Christopher Bailey setzt mit dieser Kollektion einen fulminanten Auftakt für die nächste Männermode-Saison und man freut sich mit ihm auf einen farbigen Sommer 2015. Er bestätigt auf eindrucksvolle Weise, dass Burberry gestandene Männer anzieht, die aber nie ihren Witz und ihren Humor verlieren, die zu ihren skurrilen Seiten stehen und exzentrisch sein können.

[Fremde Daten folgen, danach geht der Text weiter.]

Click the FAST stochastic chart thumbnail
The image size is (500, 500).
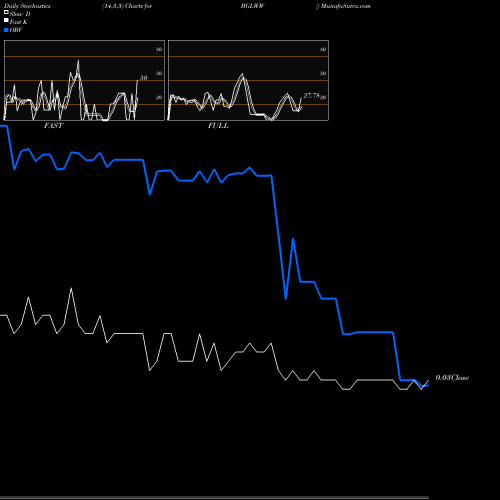[x=84, y=80]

Bruce Chatwin würde sicherlich gern mit dem ein oder anderen Teil im nächsten Frühling auf die Reise gehen – und die Suche nach sich selbst, wäre in der Spring-Summer Kollektion von Burberry Prorsum umso fröhlicher …

  • Horst
    21. Juni 2014 at 10:37

    Einige Teile gefallen mir sehr, die Schals und die bedruckten Taschen und Mappen (?) würde ich sofort nehmen

  • Markus
    21. Juni 2014 at 11:15

    kollektionsidee traumhaft poetisch, der cashmere duffle ist toll, farben sind mir zu …..ansonsten fulminant geschrieben, klar, peter ist der autor

  • Monsieur_Didier
    21. Juni 2014 at 14:55

    …tolle Farben, die Duffle sind wirklich toll, ich liebe solche seit Ewigkeiten, allerdings eher für mich in gedeckten Farben…
    aber ein neuer Twist farbtechnisch ist ja nie verkehrt…
    die Taschen sind der Hammer…
    die Hüte allerdings ziemlich albern und bestimmt nicht zufällig Vivienne-Westwoos-Pharell-Williams-mäßig…
    aber muss nicht sein, dann lieber das Original…!

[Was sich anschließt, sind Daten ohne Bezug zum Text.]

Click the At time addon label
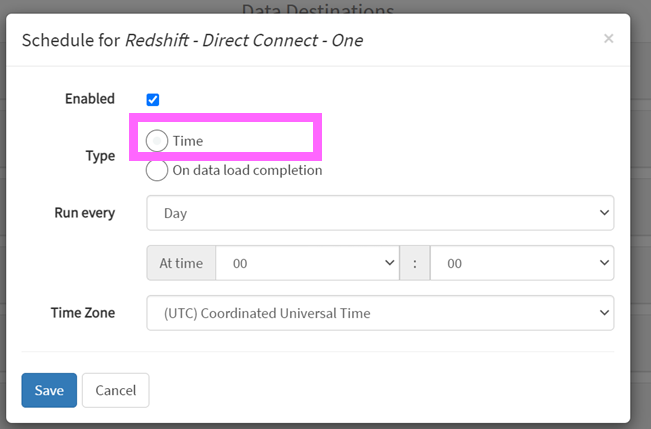Viewport: 651px width, 429px height. point(181,263)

    und wie immer sehr Peteresk toll geschrieben…! 🙂

  • Elke
    21. Juni 2014 at 19:19

    Die Taschen sind super!

  • Thomas
    22. Juni 2014 at 12:41

    Gut geschrieben! Ansonsten endlich eine Kollektion die den Sommer nicht nur im Namen trägt sondern auch sommerlich aussieht.

  • Siegmar
    23. Juni 2014 at 12:29

    toller Artikel und tolle Kollektion und das in Verbindung mit dem fabelhaften Bruce Chatwin. Super ! 🙂

  • vk
    25. Juni 2014 at 14:14

    natuerlich sind die huete grossartig und extrem tragbar.